## DATA SECTION

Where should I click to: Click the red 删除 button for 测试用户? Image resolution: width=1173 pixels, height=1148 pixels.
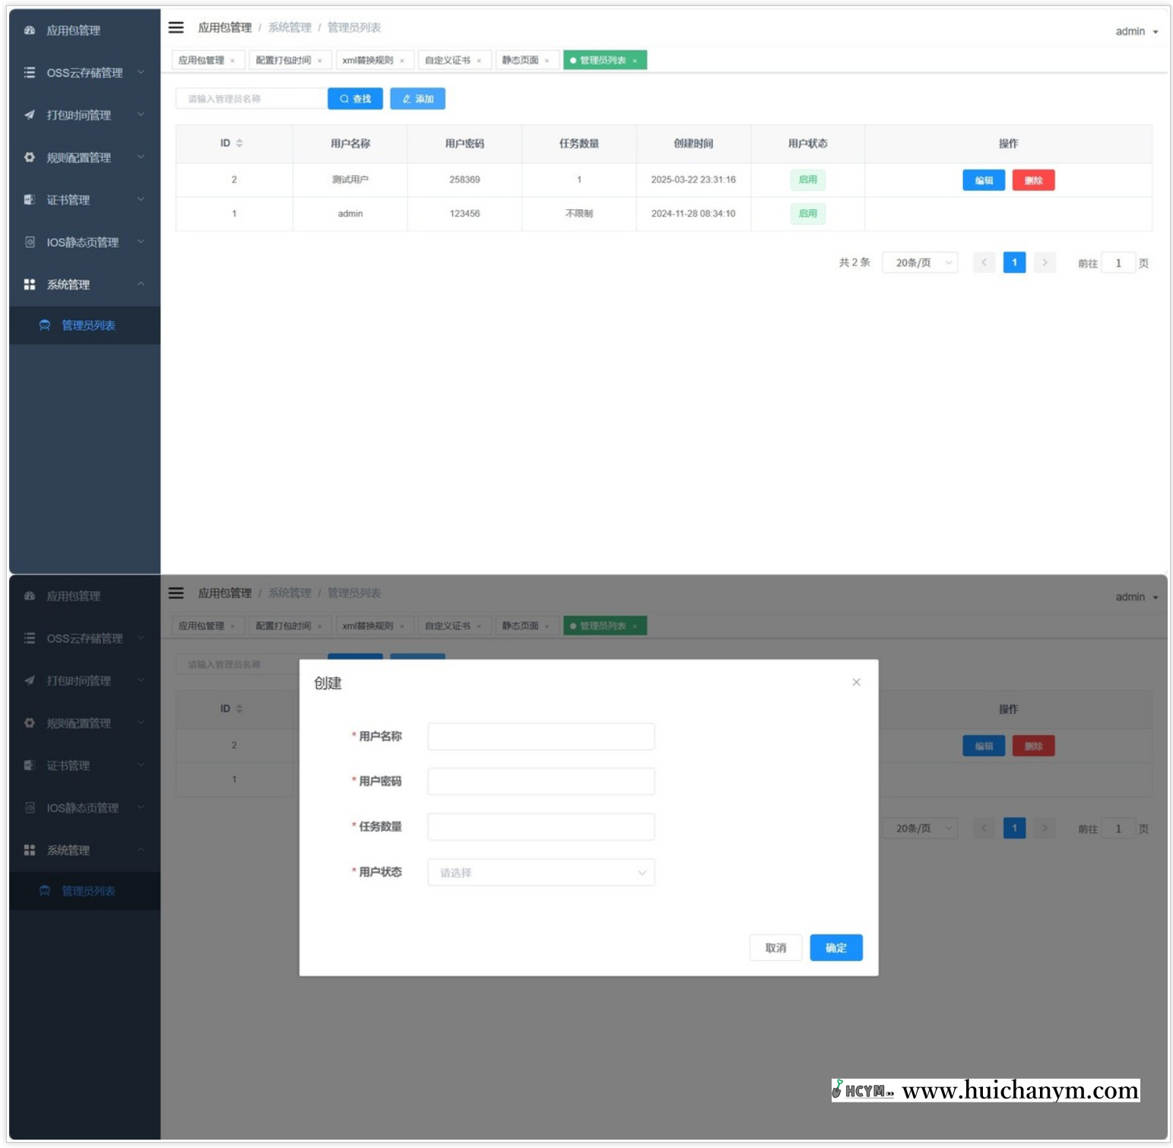pos(1032,180)
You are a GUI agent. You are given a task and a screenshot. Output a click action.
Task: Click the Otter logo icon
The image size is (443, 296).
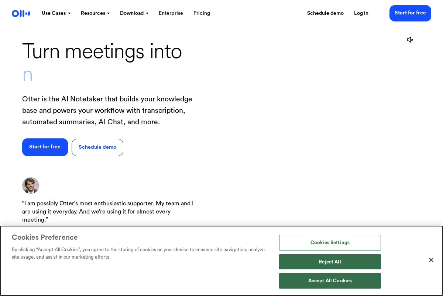[x=21, y=13]
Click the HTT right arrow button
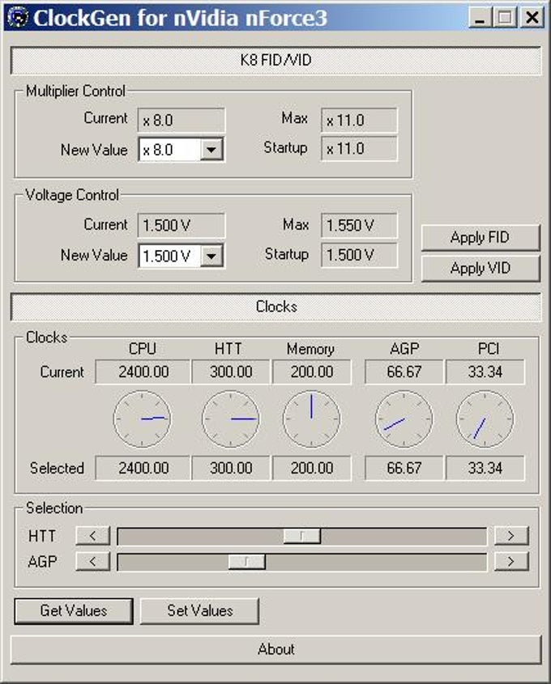Viewport: 551px width, 684px height. pos(511,536)
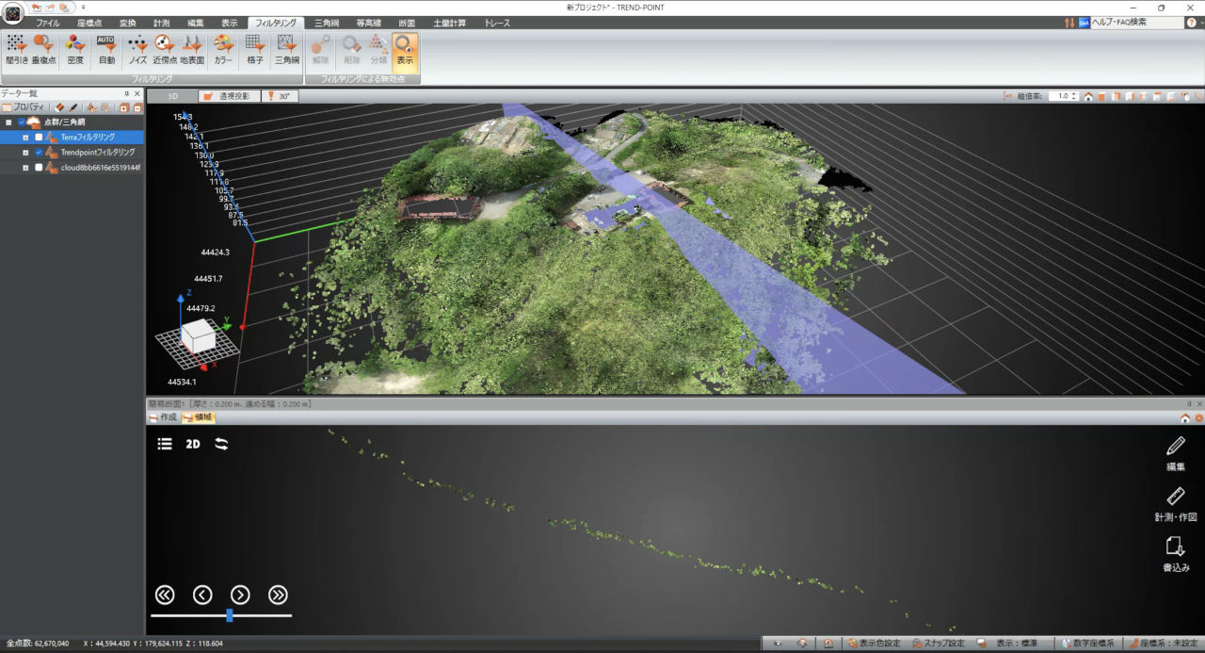Choose the 格子 grid filter icon
Image resolution: width=1205 pixels, height=653 pixels.
(254, 49)
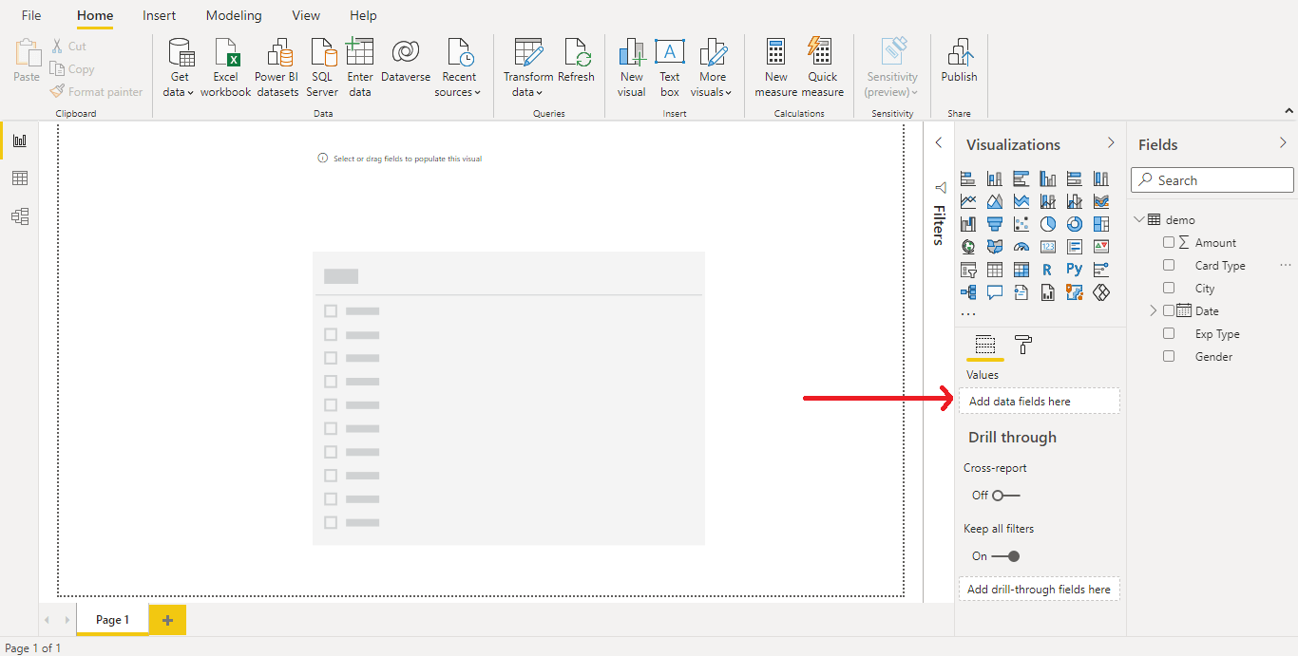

## PROBLEM TO WORK ON
An exact copy is required of the lines from the start of the records above through the line with "Task: Click the Otter logo icon", and only those, without any pictures.

## SOLUTION TO THE PROBLEM
Where should I click to: Click the red 删除 button for 测试用户? Image resolution: width=1173 pixels, height=1148 pixels.
pos(1032,180)
You are a GUI agent. You are given a task and a screenshot. Output a click action.
Task: Click the Otter logo icon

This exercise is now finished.